Raging wildfire forces evacuation of major US tourist spot
South Lake Tahoe (United States) (AFP) –
Thousands of people were ordered to evacuate Monday as a huge wildfire loomed down on a major US tourist spot, filling the air with choking smoke.
The Caldor Fire has already torn through more than 270 square miles (700 square kilometers), razing hundreds of buildings.
On Monday it was roaring towards South Lake Tahoe, the main resort town in the popular holiday area that straddles the California and Nevada border.
"The firefighting conditions, the fuels, are historic," said Cal Fire Incident Commander Jeff Veik, according to the San Francisco Chronicle. "We will put this fire out. It's not going to be today."
The western United States is burning at an alarming rate, with over 2,700 square miles blackened by late August -- more than double the area consumed by this time in an average year.
The fires are being driven by a historic drought that has left swathes of the region parched, as man-made climate change takes a visible -- and painful -- toll, and people living in the area are forced to flee.
"I got a knock at 10 pm last night with a warning to be ready," South Lake Tahoe resident Corinne Kobel told the Sacramento Bee newspaper.
"At 10 am this morning, it was the sheriffs kicking us out. I am freaking out."
Kobel was among the 22,000 people ordered out of their homes on Monday morning, joining tens of thousands of others who have been forced to flee by the fire's relentless march.
An AFP journalist witnessed streams of traffic leaving the city, with cars and RVs clogging the main roads.
On Sunday as the fire tore through the Twin Bridges area, there were incongruous scenes as flames raged around ski lifts.
The Caldor Fire began on August 14, and quickly spread through the Eldorado National Forest.

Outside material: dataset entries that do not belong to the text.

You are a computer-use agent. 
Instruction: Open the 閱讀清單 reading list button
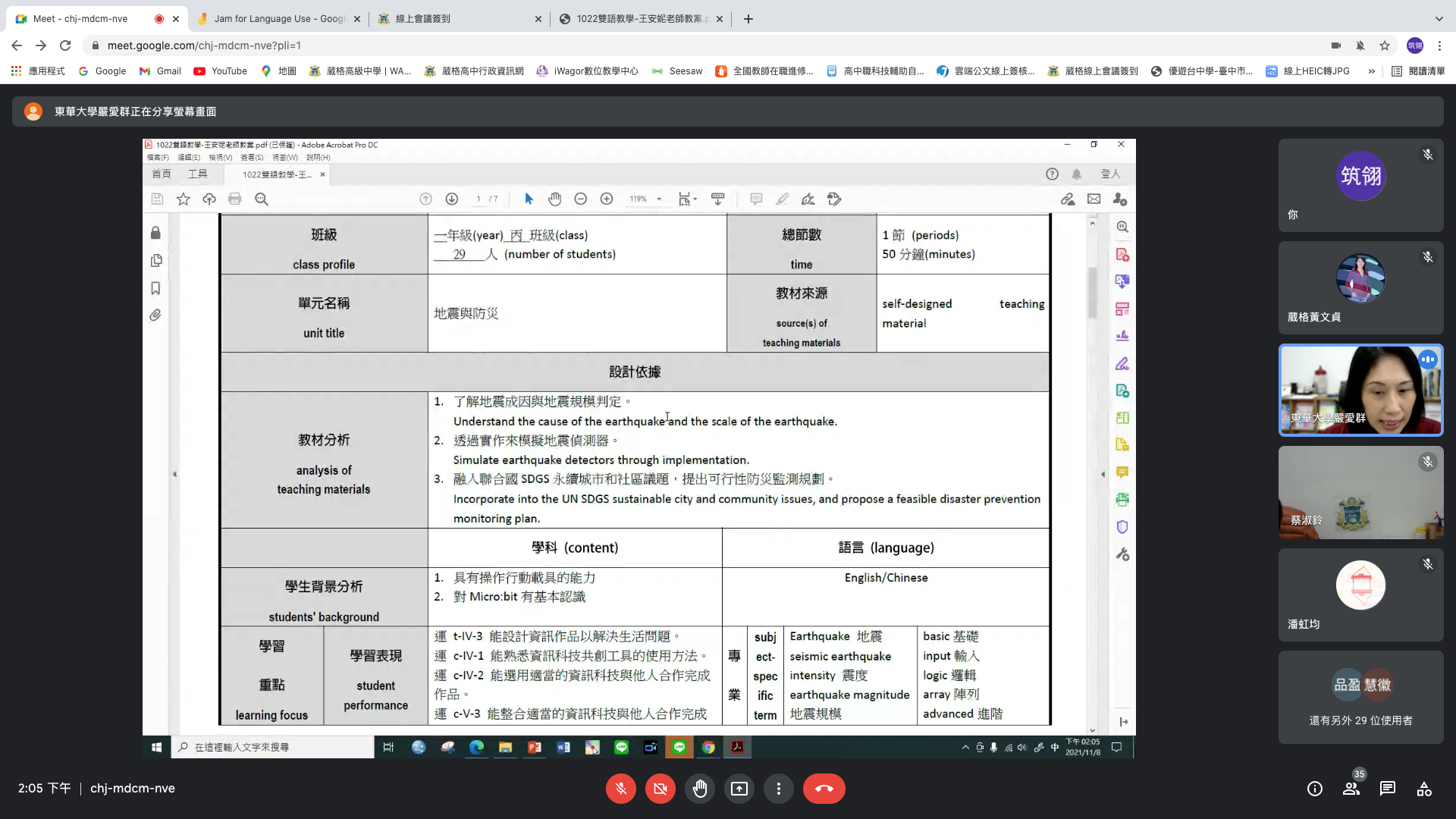1418,71
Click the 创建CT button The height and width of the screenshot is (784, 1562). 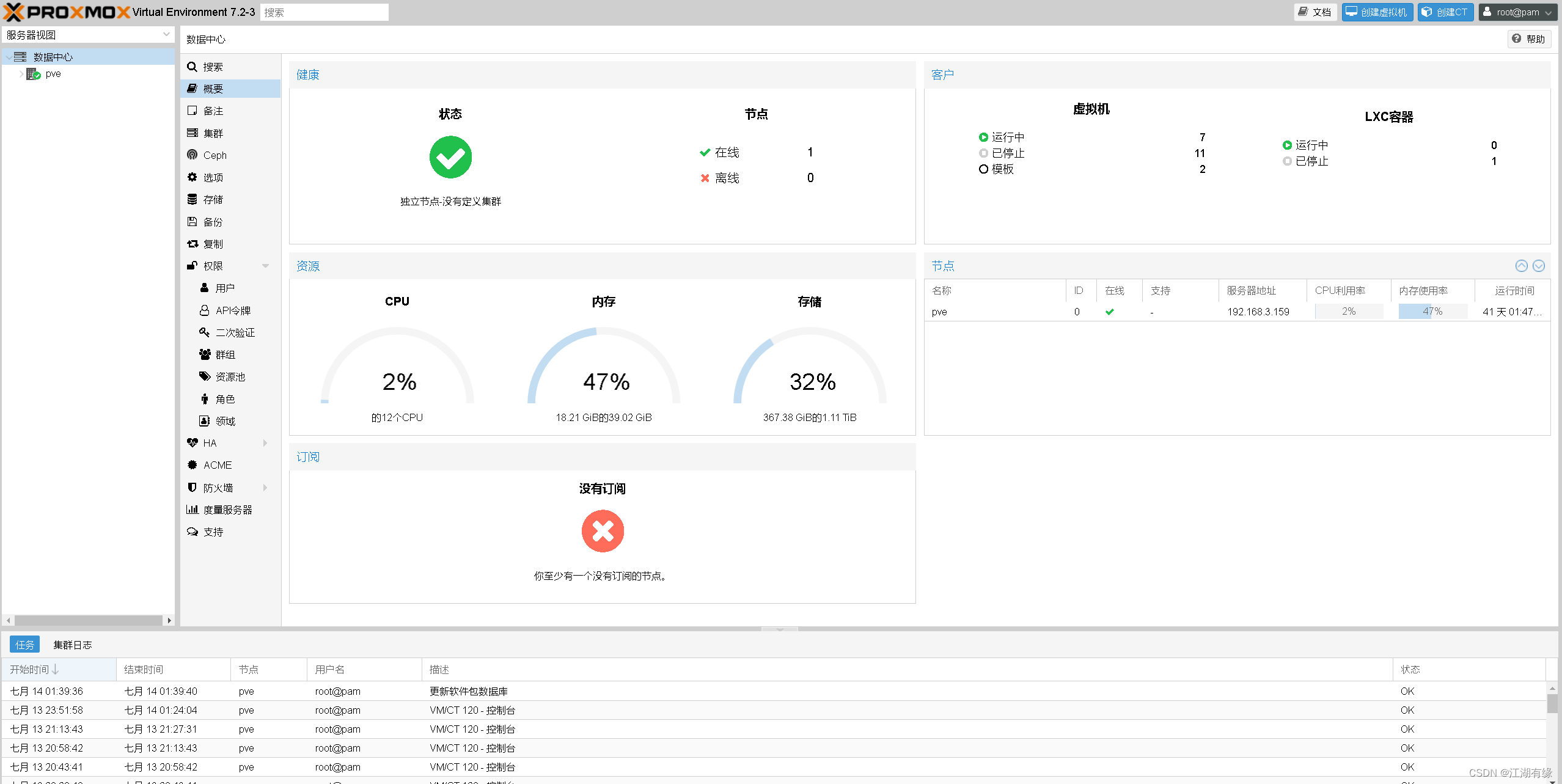[x=1445, y=12]
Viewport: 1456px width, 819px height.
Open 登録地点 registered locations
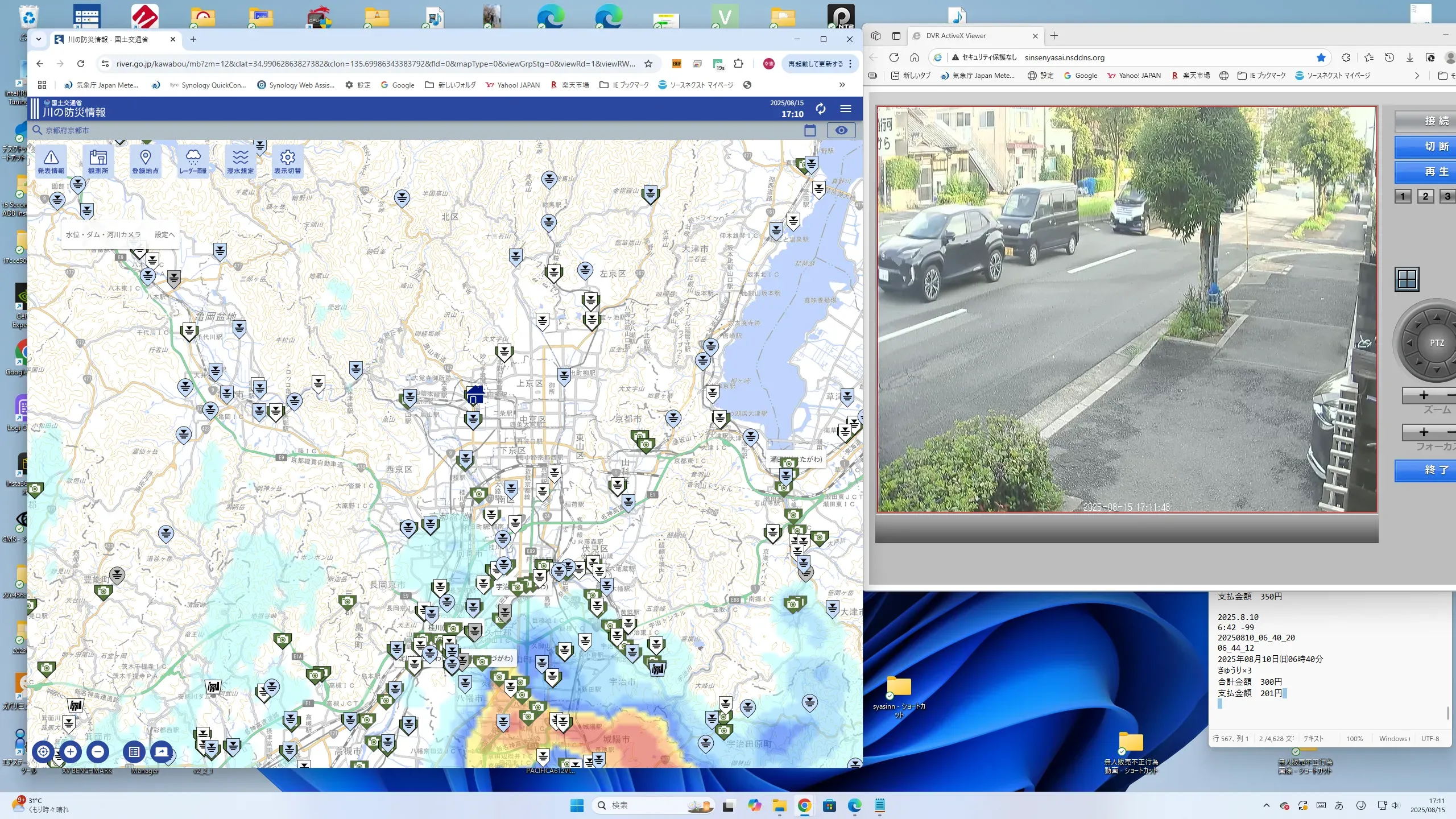click(x=145, y=161)
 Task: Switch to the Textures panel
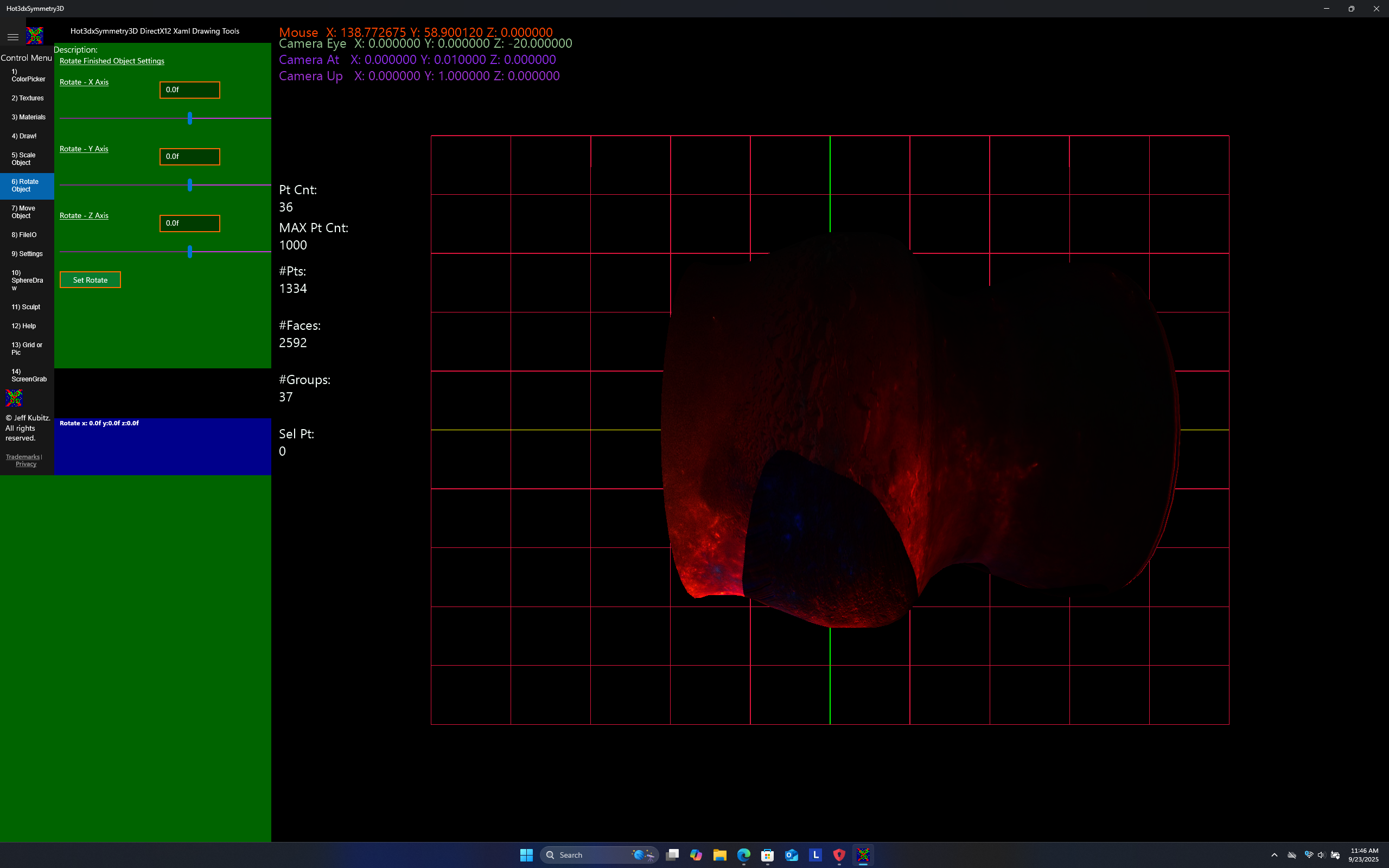[27, 98]
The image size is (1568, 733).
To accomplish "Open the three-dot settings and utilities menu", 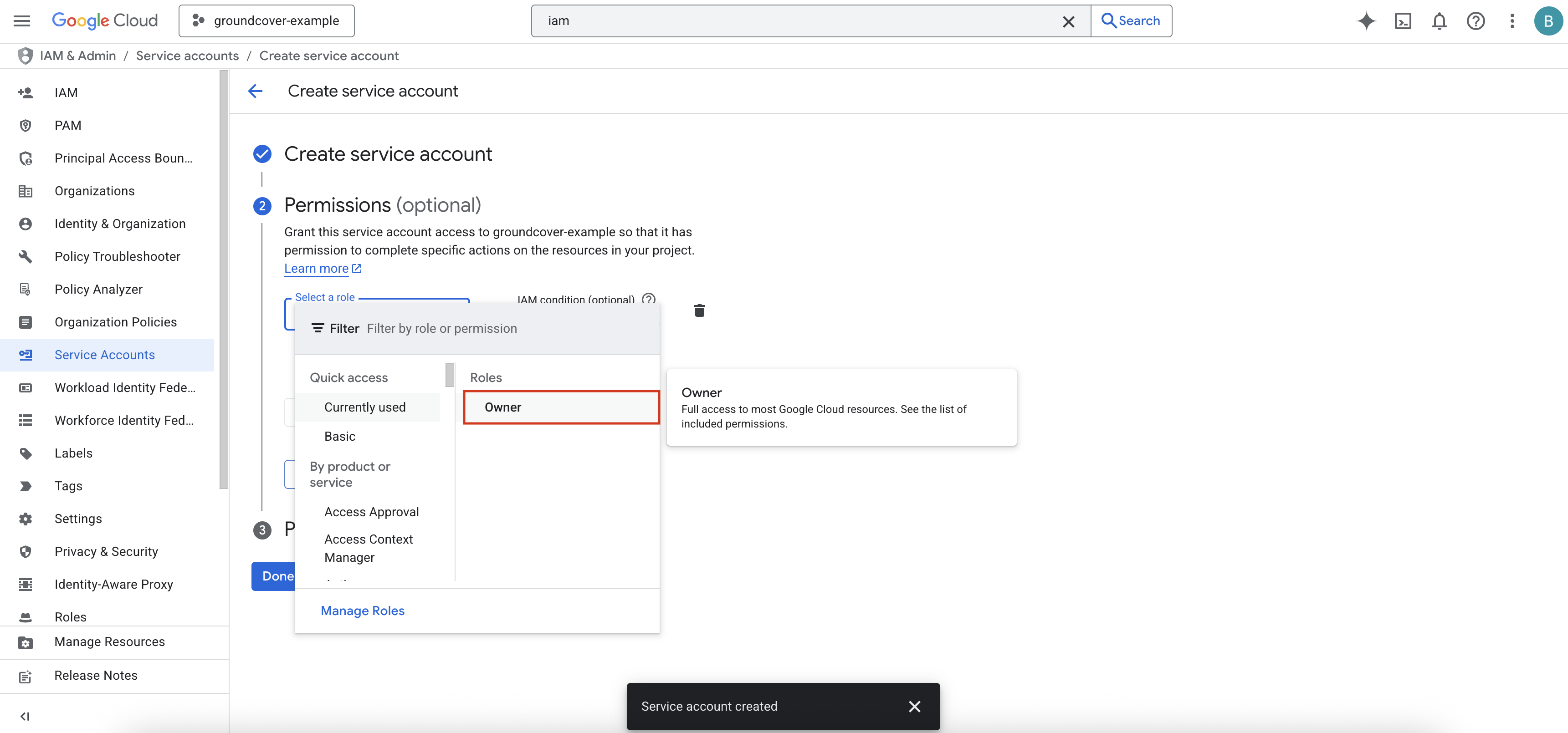I will point(1512,20).

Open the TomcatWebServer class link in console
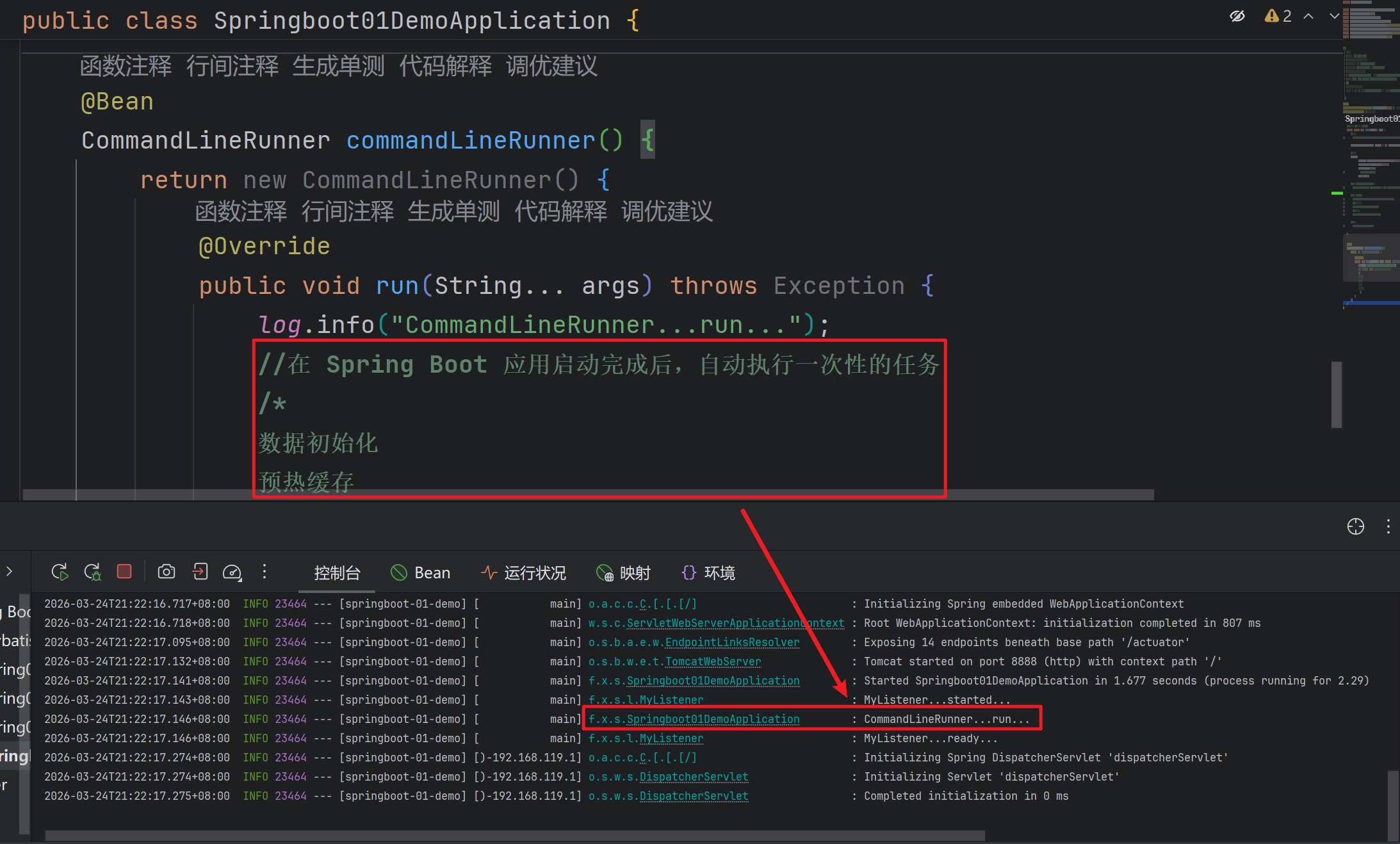pos(712,661)
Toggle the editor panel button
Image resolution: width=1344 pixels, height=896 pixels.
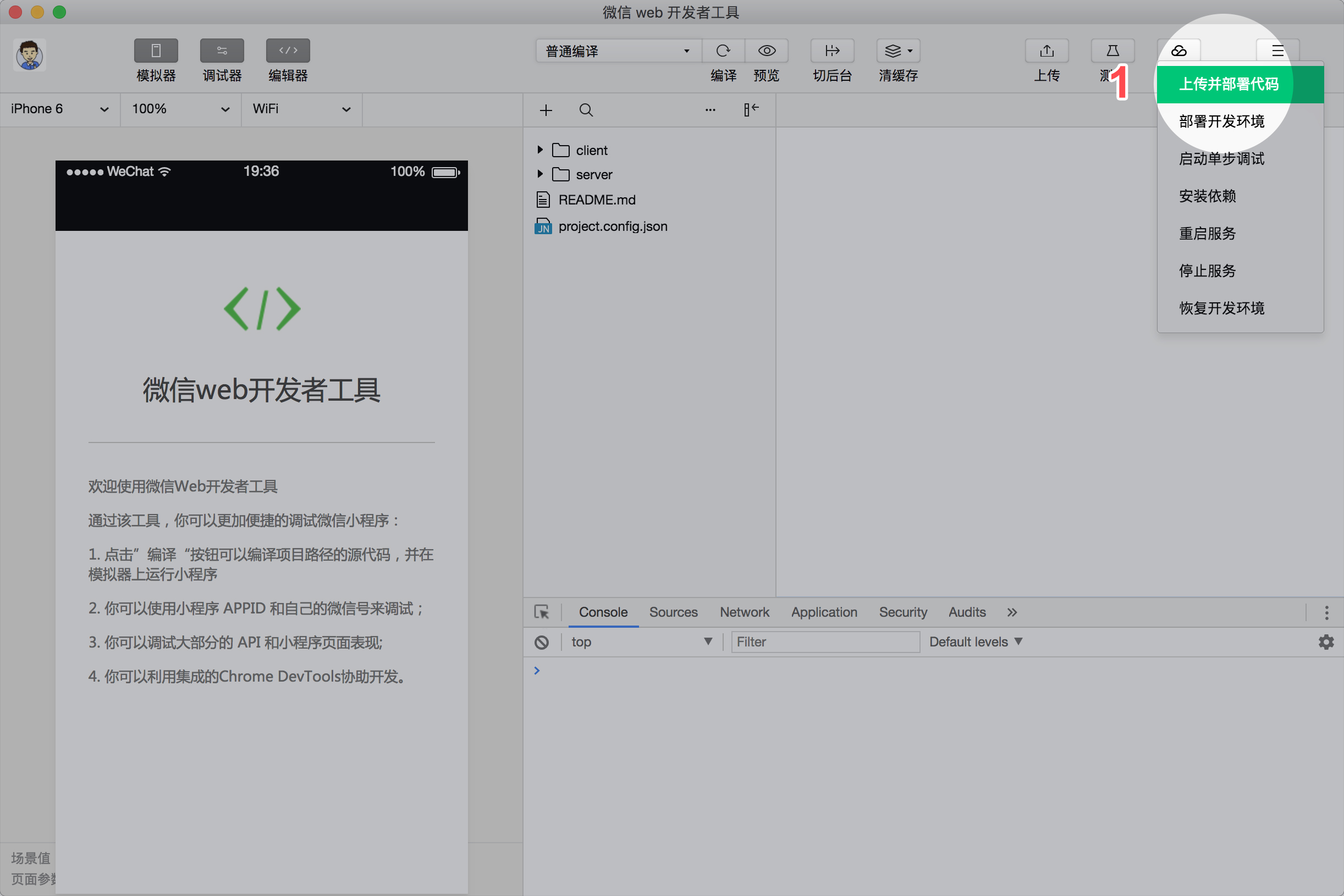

Smoke from the blaze has been threatening tourist spots around Lake Tahoe for a week, filling the air with a choking haze.
The alpine lake is known for its clear waters, and the areas surrounding it boasts spectacular scenery, including some of the most popular winter sports resorts in the western United States.
The blaze is one of scores across the region that are stretching the resources of local firefighters.
Further north, the huge Dixie Fire has ripped through more than 1,100 square miles in the six weeks since it erupted.
Thousands of firefighters and other emergency personnel are involved in battling the fires, which are fanned by gusting winds and fed by tinder-dry fuel.